Which is why the standard actually specifies that fgetc() reads
unsigned char values, which have a one-to-one mapping to bit-level
representations. There are no two representations that have the
same value, so the problem you're worried about doesn't arise.
Another thing : I don't see why the "as if" rule wouldn't apply
to the specification of fwrite() just as much as it applies to
everything else. Why would the standard force the implementations to
actually repeatedly call fputc() ? Perhaps there is some operating
system specific way to achieve the same result faster without calling
fputc() .Why would the standard forbid that ?
So then this means that the common idiom
int a;
...
while ( (a = fgetc(f)) != EOF ) ...
is actually wrong ! (Unless someone has already checked that
sizeof(int) != 1 but I don't imagine you'll see a lot of code which
does that.) Yikes , I can't believe I've been doing it wrong all
those years. Has anyone seen a book which mentions the issue ?

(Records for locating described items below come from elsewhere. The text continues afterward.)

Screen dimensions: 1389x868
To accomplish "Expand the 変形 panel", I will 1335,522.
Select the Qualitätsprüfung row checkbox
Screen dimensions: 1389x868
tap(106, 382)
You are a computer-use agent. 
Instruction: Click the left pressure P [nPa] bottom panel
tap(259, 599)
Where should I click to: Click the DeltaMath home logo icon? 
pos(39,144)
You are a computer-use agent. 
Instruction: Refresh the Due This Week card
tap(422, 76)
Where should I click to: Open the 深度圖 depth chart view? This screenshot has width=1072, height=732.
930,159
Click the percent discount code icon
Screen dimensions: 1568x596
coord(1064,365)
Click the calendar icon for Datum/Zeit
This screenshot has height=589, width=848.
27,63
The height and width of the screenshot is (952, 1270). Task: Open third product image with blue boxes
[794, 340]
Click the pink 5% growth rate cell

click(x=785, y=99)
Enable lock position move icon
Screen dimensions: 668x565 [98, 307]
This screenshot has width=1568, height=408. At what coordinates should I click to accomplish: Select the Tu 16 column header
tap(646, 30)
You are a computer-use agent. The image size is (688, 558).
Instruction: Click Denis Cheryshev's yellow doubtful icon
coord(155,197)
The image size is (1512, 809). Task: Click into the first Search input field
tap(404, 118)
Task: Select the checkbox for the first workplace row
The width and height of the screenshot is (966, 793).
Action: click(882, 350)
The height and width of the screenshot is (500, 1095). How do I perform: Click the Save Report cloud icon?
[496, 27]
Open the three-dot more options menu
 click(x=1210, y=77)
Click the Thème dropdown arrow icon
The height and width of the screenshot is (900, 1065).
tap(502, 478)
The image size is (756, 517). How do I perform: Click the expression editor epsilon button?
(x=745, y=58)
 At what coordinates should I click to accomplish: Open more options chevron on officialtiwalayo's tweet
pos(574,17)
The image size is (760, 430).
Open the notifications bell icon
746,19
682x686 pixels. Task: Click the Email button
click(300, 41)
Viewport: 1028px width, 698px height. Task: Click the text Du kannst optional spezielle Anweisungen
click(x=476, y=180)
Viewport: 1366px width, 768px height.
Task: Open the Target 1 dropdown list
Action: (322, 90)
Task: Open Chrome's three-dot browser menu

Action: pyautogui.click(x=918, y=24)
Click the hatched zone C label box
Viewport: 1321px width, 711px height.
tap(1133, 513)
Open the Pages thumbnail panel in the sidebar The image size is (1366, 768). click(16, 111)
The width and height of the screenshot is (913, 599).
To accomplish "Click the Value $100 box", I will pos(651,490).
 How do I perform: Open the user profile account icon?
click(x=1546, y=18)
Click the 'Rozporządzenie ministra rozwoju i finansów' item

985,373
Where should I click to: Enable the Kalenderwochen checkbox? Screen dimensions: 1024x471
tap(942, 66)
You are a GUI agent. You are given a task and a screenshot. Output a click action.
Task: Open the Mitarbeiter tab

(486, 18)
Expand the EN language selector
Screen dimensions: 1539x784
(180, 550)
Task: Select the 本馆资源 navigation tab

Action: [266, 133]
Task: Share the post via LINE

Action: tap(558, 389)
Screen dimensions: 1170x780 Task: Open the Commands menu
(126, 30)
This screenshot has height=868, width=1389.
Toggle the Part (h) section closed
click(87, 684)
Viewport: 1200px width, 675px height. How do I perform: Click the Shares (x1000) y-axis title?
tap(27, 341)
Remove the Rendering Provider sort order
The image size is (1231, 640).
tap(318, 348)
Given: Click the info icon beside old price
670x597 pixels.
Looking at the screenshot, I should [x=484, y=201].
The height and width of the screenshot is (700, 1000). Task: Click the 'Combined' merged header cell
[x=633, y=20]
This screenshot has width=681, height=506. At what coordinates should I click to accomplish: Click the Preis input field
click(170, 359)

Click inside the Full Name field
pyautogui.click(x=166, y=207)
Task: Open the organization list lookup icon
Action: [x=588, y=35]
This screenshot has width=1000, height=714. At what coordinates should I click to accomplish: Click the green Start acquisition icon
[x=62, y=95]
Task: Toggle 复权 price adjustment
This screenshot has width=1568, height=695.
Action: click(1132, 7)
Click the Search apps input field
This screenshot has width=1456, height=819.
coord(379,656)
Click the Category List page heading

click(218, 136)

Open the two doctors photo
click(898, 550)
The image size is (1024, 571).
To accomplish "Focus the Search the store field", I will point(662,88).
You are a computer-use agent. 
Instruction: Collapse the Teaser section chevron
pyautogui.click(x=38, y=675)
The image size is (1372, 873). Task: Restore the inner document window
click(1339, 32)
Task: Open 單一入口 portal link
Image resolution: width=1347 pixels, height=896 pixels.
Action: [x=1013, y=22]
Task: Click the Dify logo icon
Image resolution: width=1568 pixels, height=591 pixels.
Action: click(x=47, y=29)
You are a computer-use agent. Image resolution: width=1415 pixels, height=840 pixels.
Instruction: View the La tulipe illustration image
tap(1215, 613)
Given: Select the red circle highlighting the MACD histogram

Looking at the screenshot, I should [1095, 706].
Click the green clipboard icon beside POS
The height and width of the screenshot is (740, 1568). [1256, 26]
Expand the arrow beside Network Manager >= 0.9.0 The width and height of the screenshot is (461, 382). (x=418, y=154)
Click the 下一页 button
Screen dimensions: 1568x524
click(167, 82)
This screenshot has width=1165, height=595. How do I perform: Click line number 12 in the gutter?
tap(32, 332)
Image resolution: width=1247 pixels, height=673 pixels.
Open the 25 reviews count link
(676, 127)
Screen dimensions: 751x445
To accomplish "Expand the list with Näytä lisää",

Well, I wouldn't say it's wrong; rather, I'd say it's only 99+% portable
rather than 100% portable. It works just fine *unless* sizeof(int) == 1,
which implies CHAR_BIT >= 16.
As far as I know, all existing hosted C implementations have
CHAR_BIT == 8 and sizeof(int) >= 2 (and non-hosted implementations
aren't even required to support stdio).
If I were worried about the possibility, rather than adding calls
to feof() and ferror(), I'd probably add
#if CHAR_BIT != 8
#error "CHAR_BIT != 8"
#endif
And if I ever see that error message, it almost certainly means
that I forgot to add the "#include <limits.h>"
(Actually, checking that sizeof(int) > 1 would be better, since
the usual EOF check works just fine on a system with 16-bit char
and 32-bit int, but that's a little harder to check at compile time.)